Major industry concerns revolve around stock assessments that indicate that the Pacific halibut stock has continuously declined from the late 1990s to around 2010. That trend is estimated to have been a result of decreasing size at age, as well as recent recruitment strengths that are much smaller than those observed through the 1980s and 1990s. Those engaged in groundfish fisheries, where there has been substantial halibut bycatch, say they are continuing research on gear less likely to retain halibut, as well as avoiding areas of large numbers of halibut. But others, who harvest in the directed halibut fisheries, are concerned that the IPHC could substantially reduce the allowable harvest in directed halibut fisheries for reasons of sustainability, because of the numbers of halibut caught as bycatch.

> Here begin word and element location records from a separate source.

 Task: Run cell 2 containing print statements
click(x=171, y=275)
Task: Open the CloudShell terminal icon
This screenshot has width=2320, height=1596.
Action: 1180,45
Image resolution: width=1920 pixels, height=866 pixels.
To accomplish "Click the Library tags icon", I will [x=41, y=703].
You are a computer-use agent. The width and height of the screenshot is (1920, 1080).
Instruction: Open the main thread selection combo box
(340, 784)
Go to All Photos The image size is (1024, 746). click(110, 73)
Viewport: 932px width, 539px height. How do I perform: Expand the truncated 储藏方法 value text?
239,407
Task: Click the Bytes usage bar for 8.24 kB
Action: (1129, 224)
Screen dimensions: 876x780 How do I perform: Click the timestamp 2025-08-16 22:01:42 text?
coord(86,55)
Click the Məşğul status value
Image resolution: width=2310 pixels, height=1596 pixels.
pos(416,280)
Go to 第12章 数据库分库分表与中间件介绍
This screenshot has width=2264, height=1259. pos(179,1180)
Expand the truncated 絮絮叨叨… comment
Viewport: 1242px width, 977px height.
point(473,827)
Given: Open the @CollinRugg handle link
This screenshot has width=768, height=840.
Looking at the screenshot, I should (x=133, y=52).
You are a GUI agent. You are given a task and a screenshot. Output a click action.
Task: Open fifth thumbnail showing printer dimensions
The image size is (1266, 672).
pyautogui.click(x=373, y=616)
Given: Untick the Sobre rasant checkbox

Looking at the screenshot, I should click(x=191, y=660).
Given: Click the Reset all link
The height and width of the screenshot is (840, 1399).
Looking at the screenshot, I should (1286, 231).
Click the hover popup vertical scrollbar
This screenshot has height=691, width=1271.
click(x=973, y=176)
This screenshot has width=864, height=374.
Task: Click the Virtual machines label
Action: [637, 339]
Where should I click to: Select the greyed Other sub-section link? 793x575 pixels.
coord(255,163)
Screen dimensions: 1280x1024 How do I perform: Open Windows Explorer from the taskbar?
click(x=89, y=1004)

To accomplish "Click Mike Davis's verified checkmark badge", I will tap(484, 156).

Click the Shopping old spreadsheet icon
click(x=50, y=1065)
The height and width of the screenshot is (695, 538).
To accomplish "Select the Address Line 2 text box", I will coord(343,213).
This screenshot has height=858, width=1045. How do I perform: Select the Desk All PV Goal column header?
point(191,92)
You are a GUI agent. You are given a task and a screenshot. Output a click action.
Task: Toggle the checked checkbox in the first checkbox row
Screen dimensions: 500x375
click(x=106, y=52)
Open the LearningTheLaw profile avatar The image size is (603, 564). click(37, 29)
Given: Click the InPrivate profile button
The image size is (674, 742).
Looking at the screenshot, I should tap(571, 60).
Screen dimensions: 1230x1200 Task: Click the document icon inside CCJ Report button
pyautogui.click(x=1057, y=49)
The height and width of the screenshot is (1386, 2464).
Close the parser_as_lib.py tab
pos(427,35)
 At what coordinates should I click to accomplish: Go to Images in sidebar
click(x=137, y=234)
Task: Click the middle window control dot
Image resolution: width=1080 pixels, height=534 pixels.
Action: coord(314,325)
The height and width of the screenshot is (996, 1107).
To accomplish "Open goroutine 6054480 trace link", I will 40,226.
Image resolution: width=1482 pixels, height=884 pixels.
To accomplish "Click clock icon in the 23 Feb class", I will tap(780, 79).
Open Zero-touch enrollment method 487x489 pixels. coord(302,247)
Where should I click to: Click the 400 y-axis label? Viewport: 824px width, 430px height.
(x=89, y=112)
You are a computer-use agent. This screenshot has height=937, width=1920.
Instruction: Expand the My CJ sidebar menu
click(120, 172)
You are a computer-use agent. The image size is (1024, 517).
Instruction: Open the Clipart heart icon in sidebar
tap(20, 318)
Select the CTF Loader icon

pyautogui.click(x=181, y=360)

So far only a schedule of sessions has been posted online, at http://www.iphc.int/meetings/2015am/AM15ScheduleofSessions_v1.pdfbut IPHC executive director Bruce Leaman says that he expects a detailed agenda will be posted by the end of this week. The meeting itself generally draws 150 to 200 people, and all public sessions and administrative sessions will be webcast.
Part of the heightened interest in this session, said Leaman, is because following this meeting the IPHC will be meeting with members of the North Pacific Fishery Management Council in Seattle in early February to achieve a better level of dialogue between the two entities.
The IPHC, established back in 1923, sets allowable catch limits on halibut based on stock assessments, while the NPFMC is responsible for setting limits of how much halibut can be caught incidentally to commercial fisheries.
IPHC staff will update the website on a regular basis with new information related to the meeting agenda and reports, webcast information and presentations, as the meeting date approaches.